Daylight
Rating
Director
Rob Cohen
Screenplay
Leslie Bohem
Length
1h 54m
Starring
Sylvester Stallone, Amy Brenneman, Viggo Mortensen, Dan Hedaya, Jay O. Sanders, Karen Young, Claire Bloom, Vanessa Bell Calloway, Renoly Santiago, Colin Fox, Danielle Harris, Trina McGee-Davis, Marcello Thedford, Sage Stallone, Jo Anderson, Mark Rolston
MPAA Rating
PG-13
Original Preview
Review
After Sylvester Stallone’s Rocky and Rambo franchises began to peter out, he briefly delved into comedy before finding more success as an ersatz action star in the mid-1990s. One of his final roles that managed some box office clout was in Daylight, a derivative disaster flick that has few actual thrills.
Stallone plays a former EMS chief who courageously enters a collapsing New York City highway tunnel so he can rescue the survivors inside. TV actress Amy Brenneman (NYPD Blue and later Judging Amy) plays his chief love interest, a struggling playwright. Character actor Dan Hedaya was the most prominent actor in the supporting cast at that time, though Viggo Mortensen, seven years before hitting the big time with The Lord of the Rings trilogy, also has a minor role.
The explosive setup to the film includes a conscience-deprived waste management company hauling barrels of toxic waste into the tunnel, which is ignited by a crash involving a speeding gang of jewelry store robbers trying to escape the crash. Most of the people unluckily stuck in the tunnel when it explodes are killed outright leaving a small, manageable number of potential victims waiting for their savior.
The resemblances to The Poseidon Adventure are many, down to the requisite underwater swimming scenes, the explosive destruction, and the slow, incremental body count. Television director Rob Cohen’s third feature film of the 1990s cannot find a rhythm that delivers true excitement. Every death is expected and every tragedy is predictably staged. This is the perfect example of a paint-by-numbers feature that borrows heavily from everything that’s gone before it without infusing the narrative, dialogue, characters, or situations with any measure of originality.
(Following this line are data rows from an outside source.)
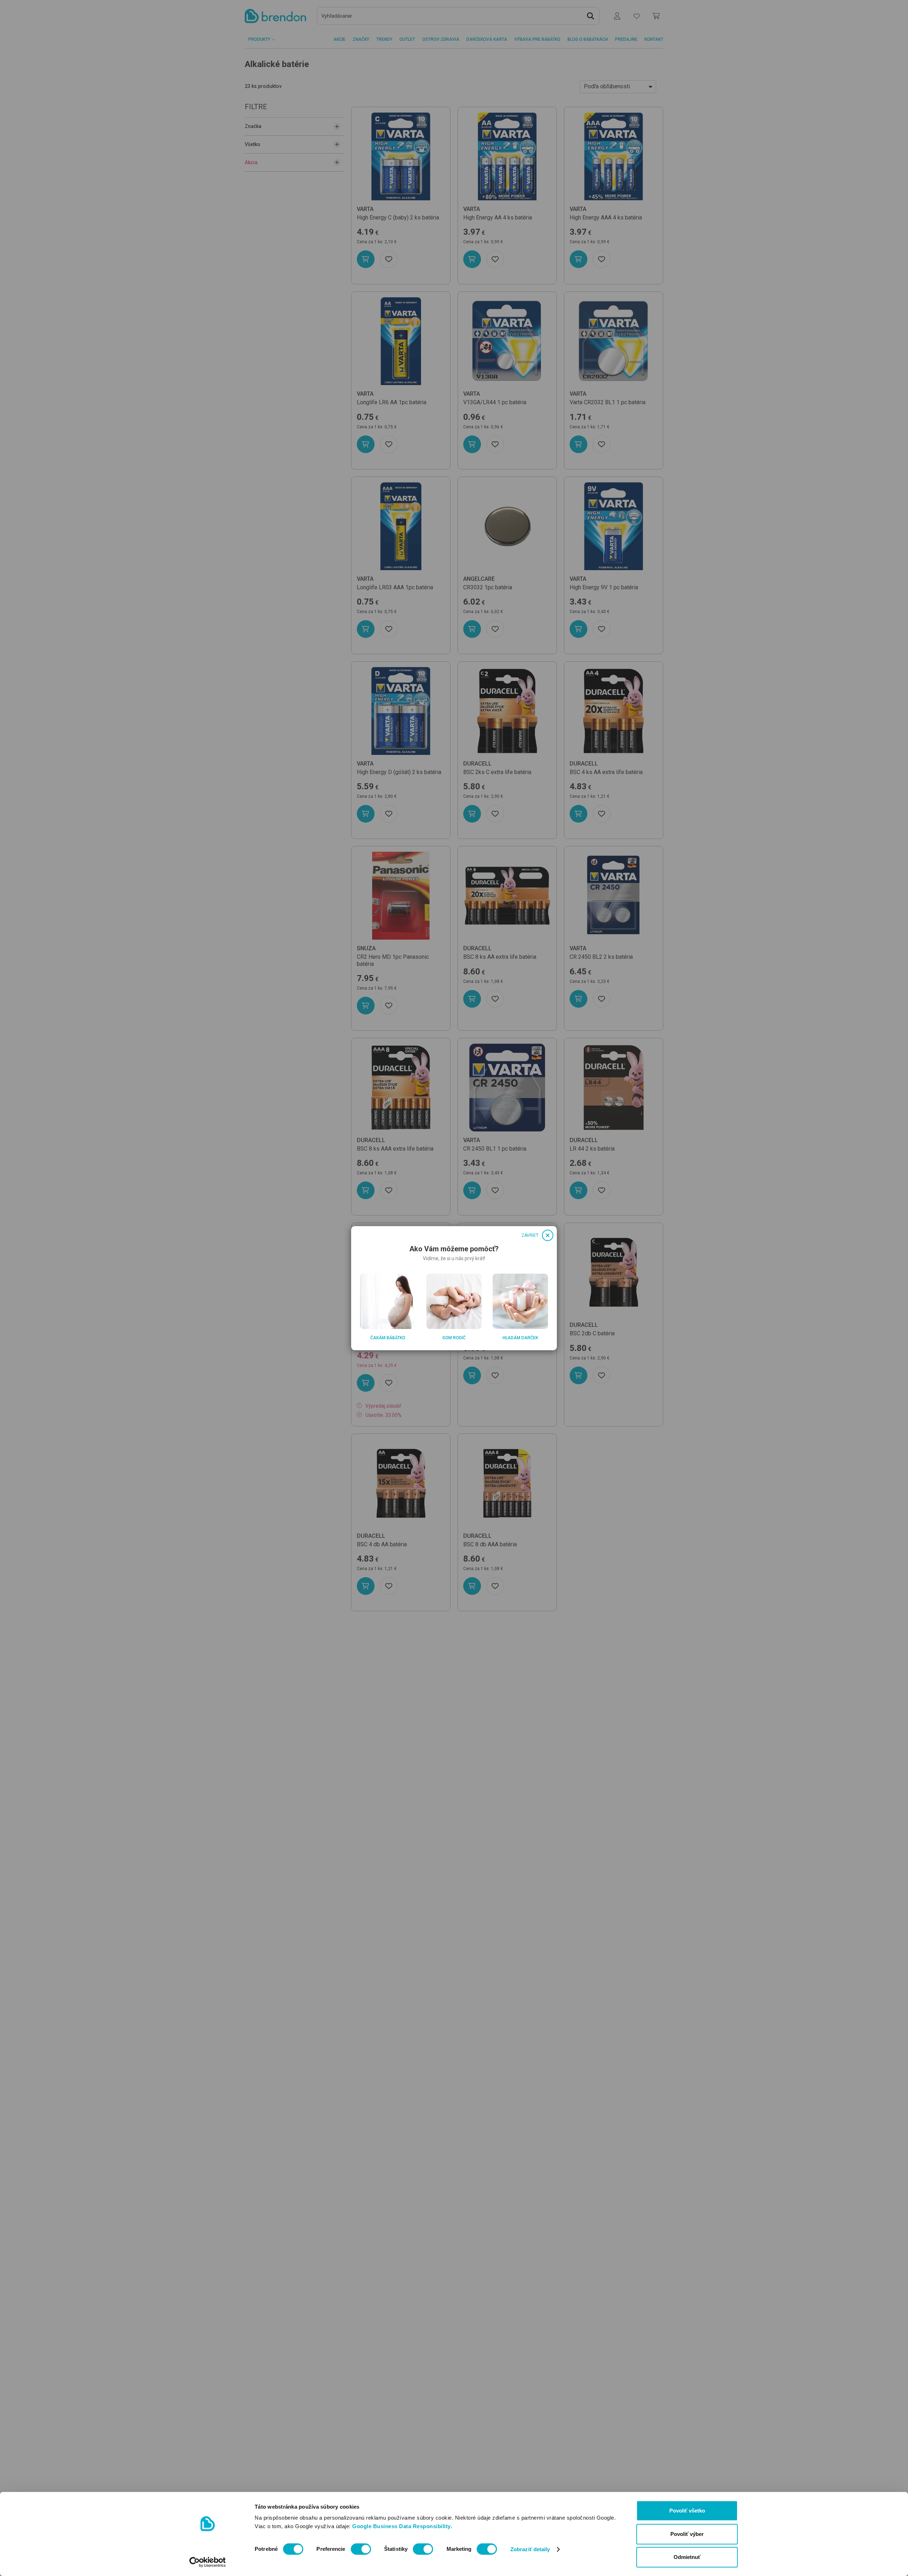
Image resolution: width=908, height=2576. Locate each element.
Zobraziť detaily (530, 2549)
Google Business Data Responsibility (401, 2526)
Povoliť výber (687, 2534)
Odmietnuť (687, 2557)
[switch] (361, 2549)
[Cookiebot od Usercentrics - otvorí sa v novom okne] (208, 2562)
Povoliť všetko (687, 2511)
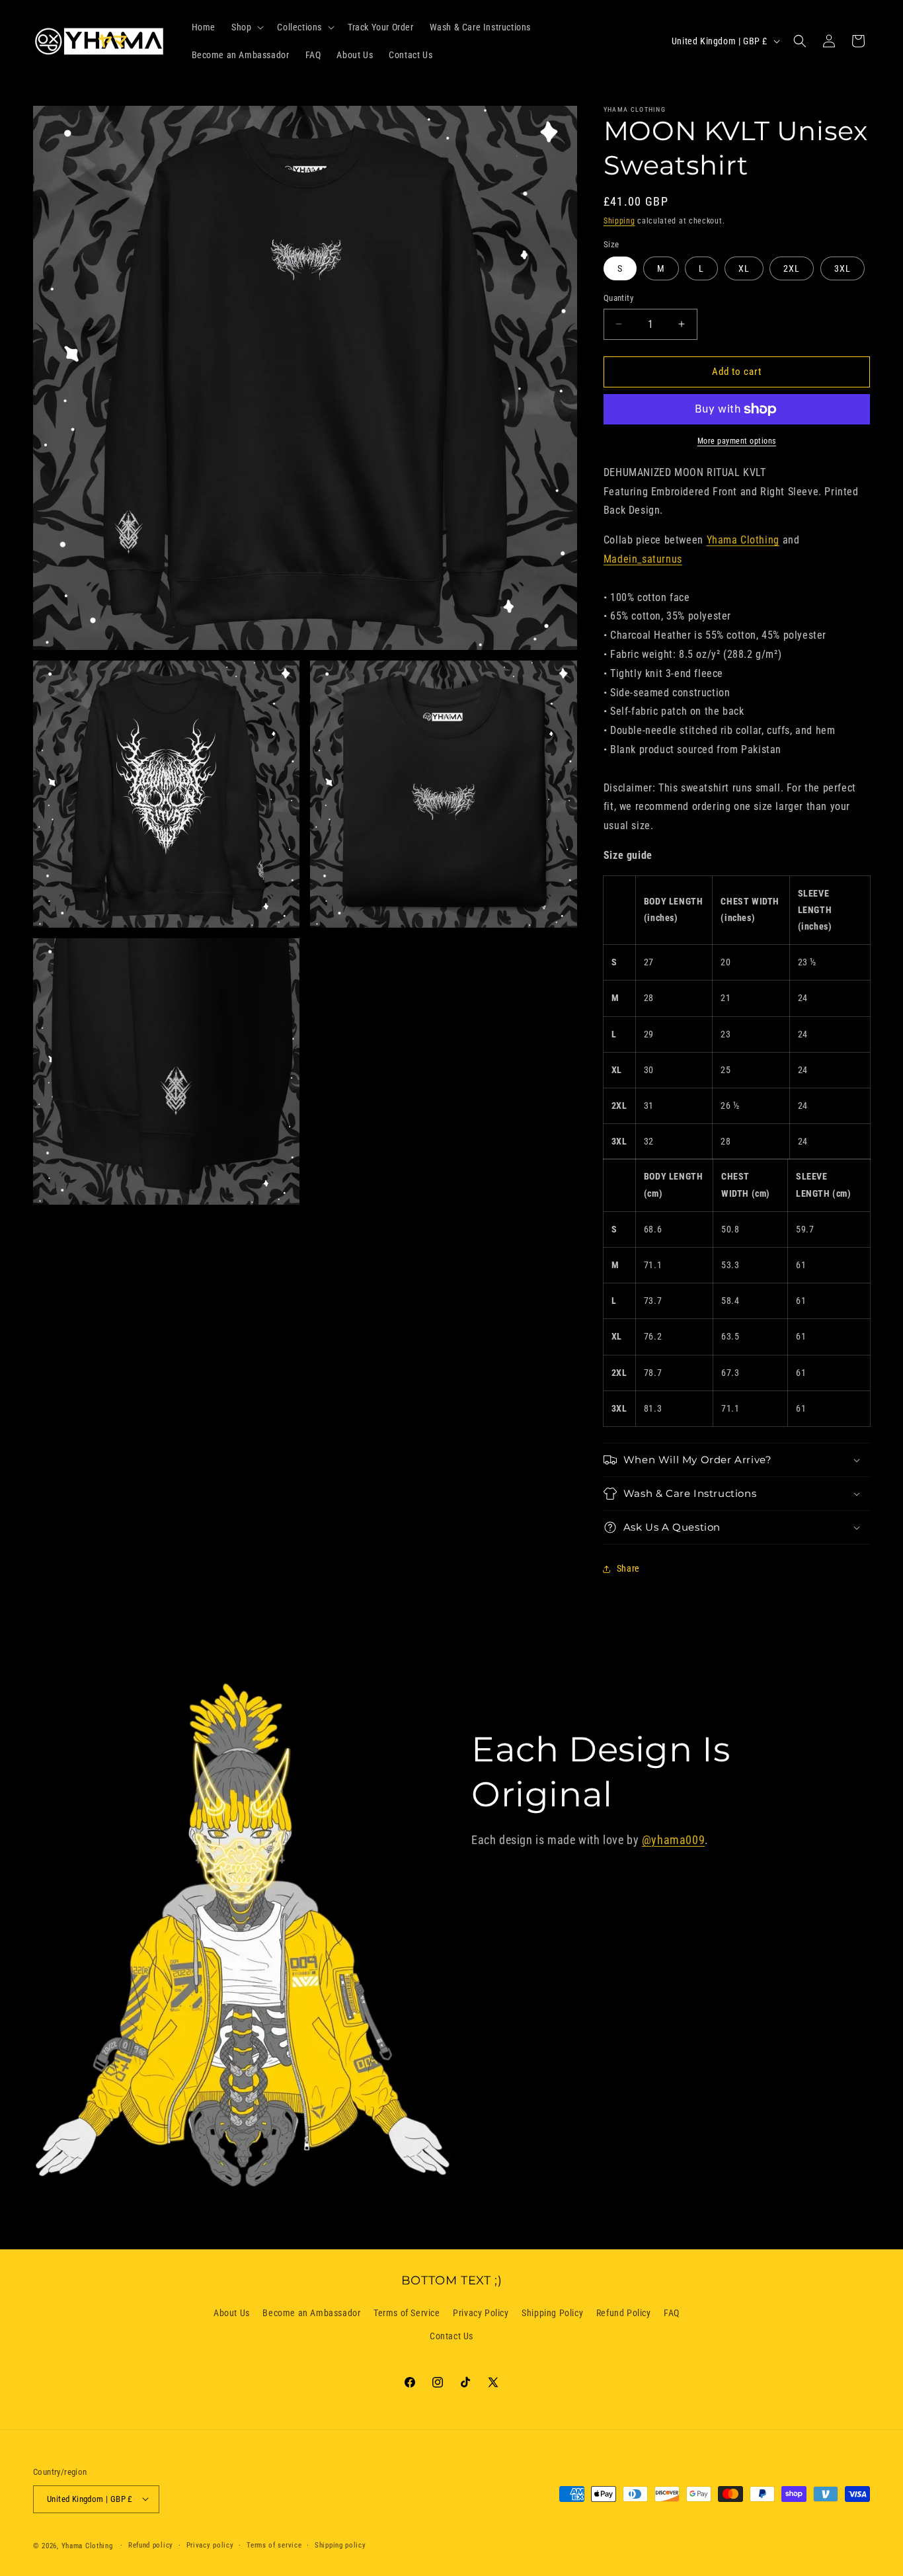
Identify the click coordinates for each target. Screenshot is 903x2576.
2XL (791, 268)
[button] (246, 27)
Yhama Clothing (743, 540)
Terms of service (274, 2544)
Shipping (619, 220)
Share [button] (628, 1568)
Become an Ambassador (311, 2313)
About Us (232, 2313)
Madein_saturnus (643, 559)
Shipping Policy (552, 2313)
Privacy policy (210, 2544)
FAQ (672, 2313)
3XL (842, 268)
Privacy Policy (480, 2313)
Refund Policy (623, 2313)
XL (744, 268)
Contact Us (451, 2336)
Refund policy (150, 2544)
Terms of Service (406, 2313)
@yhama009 (673, 1840)
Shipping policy (340, 2544)
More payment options (736, 441)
Stallone works his magic as only he can. He’s neither accomplished, nor embarrassing, which helps keep the film from feeling overwhelmingly awful. Instead, it’s just a bland, rote excursion into generic theatrics. The remaining actors are set up with lengthy introductions that aren’t particularly memorable. Each character lacks distinctiveness or personality, making their eventual deaths less concerning. It also makes Brenneman, Mortensen, Hedaya, and everyone else’s jobs harder in creating believable figures worth remembering.
The musical score is overwrought and tedious while the closing credits song is a carbon copy of every forgettable 1980s film ballad. Daylight ends precisely when it expects to and not before or after. The timing is almost admirably precise, the best that can be said about the film as a whole.